Although it took me awhile to find Vermont and settle down here, I am glad that Vermont is my home. I am proud to live in a place where people care about each other and believe that everyone has something to contribute to the community. I am also proud of the business that we built here in Vermont, and I appreciate the lessons I have learned as our business has grown.

One thing that I have learned is that you have to make smart investments in people if you want a strong community and successful community members. Ben & Jerry’s has a commitment to paying our workers a livable wage and paying our suppliers a premium price for high-quality ingredients. We don’t do this only to make awesome ice cream, but also to ensure that the people who work with us have good lives and can reach their full potential.

I often hear people say that government should be more like business. I agree. Every business person knows that if you want good results, you have to make smart investments. You have to identify where you need to put your resources to be effective and successful. You have to invest not only in the business, but also in the people who work in the business if you are going to create a good product.

I have never understood why people take the opposite stance when it comes to the government. We all want the government to deliver a good product – whether it is programs for those who need a little help or infrastructure to keep our businesses strong. Yet, we sometimes forget that in order to get these good products, we need to make those smart investments.

When times are tough, it makes sense to step back and assess whether there are corners we can cut for a short time. We must always be ready to shift away from austerity as soon as possible, though, because austerity never leads to prosperity. You might be able to get by for a while playing Scrooge, but you won’t thrive, and neither will anyone else around you. We all know that in the end Scrooge learned that the best way to enjoy the value of his money was to invest it in the people who worked for him and lived in his community.
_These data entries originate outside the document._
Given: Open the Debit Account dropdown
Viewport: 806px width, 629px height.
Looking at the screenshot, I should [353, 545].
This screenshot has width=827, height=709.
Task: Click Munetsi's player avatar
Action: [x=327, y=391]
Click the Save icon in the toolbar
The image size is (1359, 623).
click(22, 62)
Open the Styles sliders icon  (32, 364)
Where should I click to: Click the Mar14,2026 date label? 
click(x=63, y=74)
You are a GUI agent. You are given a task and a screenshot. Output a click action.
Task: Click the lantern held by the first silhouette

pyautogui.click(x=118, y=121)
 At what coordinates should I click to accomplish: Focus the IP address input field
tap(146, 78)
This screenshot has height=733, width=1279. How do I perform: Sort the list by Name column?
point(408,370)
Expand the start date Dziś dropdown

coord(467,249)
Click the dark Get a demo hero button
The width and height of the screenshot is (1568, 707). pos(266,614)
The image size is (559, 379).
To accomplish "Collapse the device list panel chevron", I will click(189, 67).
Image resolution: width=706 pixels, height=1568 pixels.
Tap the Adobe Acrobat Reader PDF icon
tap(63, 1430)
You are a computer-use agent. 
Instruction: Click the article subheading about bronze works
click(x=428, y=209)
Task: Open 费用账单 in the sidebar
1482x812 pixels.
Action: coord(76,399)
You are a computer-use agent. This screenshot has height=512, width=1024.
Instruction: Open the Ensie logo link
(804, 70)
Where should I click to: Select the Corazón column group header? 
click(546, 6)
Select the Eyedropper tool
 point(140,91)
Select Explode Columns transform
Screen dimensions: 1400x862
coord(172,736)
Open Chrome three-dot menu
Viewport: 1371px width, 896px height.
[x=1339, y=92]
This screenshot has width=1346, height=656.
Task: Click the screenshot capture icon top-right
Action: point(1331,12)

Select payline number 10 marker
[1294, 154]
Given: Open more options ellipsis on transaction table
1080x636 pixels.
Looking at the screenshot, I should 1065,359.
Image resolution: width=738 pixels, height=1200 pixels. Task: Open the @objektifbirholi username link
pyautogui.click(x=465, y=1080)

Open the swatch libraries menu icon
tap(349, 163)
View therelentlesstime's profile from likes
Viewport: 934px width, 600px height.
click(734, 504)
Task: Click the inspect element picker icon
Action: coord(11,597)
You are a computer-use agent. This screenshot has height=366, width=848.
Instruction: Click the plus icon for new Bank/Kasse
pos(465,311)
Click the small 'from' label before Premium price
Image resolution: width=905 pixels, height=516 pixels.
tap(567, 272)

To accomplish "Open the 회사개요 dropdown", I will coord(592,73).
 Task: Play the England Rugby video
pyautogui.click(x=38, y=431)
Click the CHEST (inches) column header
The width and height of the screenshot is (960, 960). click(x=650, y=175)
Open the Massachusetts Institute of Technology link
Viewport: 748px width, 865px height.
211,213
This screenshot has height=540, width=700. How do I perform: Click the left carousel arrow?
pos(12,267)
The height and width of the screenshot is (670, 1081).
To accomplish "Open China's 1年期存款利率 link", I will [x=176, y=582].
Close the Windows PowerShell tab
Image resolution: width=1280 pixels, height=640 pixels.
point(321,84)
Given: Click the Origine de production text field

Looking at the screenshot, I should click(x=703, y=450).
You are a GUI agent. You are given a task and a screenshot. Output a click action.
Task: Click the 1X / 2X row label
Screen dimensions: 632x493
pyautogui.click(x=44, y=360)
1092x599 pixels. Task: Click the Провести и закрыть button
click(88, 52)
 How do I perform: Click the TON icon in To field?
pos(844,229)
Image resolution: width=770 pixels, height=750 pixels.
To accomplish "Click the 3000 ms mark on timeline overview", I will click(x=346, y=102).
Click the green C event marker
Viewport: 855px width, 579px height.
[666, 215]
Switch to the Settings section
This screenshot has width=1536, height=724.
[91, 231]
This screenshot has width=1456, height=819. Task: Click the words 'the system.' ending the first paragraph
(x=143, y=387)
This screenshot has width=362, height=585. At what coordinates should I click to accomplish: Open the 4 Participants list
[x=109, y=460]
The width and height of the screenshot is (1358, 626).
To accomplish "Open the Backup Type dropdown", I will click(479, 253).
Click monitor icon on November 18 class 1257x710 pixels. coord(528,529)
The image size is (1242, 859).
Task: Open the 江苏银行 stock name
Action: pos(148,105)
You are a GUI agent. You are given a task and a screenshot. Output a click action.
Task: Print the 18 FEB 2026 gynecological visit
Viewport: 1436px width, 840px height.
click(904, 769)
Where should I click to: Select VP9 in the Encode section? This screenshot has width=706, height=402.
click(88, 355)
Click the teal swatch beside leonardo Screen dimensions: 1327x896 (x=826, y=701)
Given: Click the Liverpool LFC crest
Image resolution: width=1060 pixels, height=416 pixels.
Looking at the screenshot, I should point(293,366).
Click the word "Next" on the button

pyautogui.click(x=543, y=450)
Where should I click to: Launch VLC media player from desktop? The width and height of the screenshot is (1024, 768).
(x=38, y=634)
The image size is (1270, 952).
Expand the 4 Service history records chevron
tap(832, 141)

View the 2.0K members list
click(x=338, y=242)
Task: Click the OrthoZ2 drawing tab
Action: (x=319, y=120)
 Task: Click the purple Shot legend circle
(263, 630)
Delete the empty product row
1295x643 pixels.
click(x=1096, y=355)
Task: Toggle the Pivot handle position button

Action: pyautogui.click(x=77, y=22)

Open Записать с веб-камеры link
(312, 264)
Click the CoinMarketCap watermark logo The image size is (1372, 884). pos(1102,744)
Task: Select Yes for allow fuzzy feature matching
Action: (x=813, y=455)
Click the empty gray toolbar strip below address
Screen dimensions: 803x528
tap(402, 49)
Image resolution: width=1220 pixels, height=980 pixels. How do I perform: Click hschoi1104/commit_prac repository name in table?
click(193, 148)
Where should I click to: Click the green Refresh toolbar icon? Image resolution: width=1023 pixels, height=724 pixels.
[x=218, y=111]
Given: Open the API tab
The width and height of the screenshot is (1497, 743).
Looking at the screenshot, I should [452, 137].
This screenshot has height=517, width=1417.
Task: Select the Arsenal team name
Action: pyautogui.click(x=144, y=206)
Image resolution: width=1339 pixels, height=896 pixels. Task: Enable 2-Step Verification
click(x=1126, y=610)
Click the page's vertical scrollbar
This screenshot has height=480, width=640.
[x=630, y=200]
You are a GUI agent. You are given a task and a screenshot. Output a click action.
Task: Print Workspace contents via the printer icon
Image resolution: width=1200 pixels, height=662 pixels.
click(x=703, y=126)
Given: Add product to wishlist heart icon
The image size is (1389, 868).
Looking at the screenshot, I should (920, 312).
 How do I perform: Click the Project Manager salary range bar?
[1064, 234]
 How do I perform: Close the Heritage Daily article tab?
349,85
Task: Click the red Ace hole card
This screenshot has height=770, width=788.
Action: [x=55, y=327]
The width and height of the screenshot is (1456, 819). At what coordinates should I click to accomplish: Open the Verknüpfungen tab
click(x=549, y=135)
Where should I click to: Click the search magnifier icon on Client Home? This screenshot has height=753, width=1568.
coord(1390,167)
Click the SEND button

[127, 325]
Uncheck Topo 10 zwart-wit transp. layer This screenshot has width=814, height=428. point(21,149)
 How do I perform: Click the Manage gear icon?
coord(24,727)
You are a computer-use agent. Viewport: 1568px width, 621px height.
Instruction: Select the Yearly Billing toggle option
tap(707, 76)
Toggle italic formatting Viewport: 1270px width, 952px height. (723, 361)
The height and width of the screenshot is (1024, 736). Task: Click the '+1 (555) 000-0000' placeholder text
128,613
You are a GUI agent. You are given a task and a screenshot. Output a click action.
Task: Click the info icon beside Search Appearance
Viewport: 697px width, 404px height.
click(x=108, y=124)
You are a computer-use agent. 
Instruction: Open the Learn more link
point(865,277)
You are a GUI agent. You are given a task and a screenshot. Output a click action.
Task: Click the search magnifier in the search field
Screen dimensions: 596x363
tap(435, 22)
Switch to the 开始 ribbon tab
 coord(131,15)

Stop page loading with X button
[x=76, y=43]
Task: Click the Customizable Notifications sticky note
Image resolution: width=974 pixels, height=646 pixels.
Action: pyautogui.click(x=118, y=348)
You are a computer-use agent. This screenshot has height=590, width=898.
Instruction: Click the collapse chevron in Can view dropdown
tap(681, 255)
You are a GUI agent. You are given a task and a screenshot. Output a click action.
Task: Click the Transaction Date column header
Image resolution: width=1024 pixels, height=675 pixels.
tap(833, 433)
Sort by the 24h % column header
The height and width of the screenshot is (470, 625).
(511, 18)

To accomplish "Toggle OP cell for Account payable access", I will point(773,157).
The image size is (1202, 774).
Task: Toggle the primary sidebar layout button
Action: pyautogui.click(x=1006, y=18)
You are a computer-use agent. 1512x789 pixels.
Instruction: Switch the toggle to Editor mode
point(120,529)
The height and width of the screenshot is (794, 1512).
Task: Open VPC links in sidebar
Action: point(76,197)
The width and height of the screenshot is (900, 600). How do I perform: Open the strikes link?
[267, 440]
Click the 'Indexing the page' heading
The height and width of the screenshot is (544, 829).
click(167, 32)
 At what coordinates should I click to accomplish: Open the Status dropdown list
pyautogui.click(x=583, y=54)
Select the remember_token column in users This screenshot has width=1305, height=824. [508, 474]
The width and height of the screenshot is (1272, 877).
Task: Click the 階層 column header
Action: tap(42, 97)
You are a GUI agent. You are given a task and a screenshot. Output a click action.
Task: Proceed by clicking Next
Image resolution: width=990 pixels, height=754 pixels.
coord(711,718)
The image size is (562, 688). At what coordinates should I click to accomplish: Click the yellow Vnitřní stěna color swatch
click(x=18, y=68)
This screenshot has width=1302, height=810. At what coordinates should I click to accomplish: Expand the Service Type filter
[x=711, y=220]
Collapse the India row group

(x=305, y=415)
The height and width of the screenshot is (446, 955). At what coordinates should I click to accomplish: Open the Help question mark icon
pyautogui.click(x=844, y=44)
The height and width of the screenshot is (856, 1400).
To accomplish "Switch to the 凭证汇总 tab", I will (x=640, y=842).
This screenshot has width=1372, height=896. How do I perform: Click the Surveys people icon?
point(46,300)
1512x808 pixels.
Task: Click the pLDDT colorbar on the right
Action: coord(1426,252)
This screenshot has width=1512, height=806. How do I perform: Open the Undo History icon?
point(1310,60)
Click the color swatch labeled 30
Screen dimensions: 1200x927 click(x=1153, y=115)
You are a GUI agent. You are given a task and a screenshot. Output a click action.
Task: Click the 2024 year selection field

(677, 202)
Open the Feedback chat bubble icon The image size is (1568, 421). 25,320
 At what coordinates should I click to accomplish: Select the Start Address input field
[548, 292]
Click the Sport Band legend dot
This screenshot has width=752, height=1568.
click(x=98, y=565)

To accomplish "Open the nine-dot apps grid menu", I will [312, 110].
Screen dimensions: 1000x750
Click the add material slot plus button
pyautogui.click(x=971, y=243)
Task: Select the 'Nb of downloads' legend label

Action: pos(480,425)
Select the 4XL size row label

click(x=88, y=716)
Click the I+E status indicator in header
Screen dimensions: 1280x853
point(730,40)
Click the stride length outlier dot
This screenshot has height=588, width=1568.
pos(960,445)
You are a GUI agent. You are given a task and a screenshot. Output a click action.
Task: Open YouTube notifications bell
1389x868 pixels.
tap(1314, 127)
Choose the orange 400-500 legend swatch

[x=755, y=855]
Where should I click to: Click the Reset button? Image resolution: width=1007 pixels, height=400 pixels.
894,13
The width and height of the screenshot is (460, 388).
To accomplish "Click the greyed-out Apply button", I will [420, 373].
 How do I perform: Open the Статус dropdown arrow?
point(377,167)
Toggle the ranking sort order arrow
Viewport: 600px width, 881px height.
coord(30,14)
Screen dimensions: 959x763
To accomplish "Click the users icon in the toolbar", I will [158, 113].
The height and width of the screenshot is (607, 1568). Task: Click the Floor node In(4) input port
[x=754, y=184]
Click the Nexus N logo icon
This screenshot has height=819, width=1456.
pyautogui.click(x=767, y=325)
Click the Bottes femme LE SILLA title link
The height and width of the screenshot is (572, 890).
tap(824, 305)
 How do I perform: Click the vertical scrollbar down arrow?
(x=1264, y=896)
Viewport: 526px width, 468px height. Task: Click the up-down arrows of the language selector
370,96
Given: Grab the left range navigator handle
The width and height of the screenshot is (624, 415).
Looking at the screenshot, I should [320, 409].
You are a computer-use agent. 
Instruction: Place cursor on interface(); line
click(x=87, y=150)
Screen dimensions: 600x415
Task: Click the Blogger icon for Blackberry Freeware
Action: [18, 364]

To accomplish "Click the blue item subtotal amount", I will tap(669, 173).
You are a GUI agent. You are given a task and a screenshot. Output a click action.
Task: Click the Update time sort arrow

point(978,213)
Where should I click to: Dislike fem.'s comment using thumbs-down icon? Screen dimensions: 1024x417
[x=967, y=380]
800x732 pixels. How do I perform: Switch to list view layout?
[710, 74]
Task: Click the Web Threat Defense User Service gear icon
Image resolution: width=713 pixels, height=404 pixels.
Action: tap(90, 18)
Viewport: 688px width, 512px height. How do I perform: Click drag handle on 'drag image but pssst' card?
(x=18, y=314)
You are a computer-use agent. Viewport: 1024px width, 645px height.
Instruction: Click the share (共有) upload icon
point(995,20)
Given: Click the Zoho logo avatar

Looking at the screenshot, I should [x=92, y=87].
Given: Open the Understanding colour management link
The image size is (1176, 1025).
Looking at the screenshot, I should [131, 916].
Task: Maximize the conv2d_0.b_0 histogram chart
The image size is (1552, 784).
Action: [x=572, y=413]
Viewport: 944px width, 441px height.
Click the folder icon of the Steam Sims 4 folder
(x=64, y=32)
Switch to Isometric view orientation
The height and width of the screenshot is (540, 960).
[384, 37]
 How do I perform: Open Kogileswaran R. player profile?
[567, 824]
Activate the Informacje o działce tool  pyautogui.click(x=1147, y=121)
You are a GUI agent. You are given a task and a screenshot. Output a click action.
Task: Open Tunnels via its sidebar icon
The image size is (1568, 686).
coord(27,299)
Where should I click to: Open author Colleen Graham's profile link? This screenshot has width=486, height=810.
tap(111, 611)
I love Vermont, and I want Vermont to be the best we can be. When we as a state hold ourselves to a high standard and make the investments that will lead to success, then we will reap the rewards of those investments – our children will grow up happy and strong, our elderly will age with dignity, our businesses will thrive, and our communities will prosper. The Legislature is making budget and tax decisions now that will set the course for our future. I hope our policymakers will be bold and be businesslike, and make those smart investments in people and infrastructure that we need so that we can all prosper together.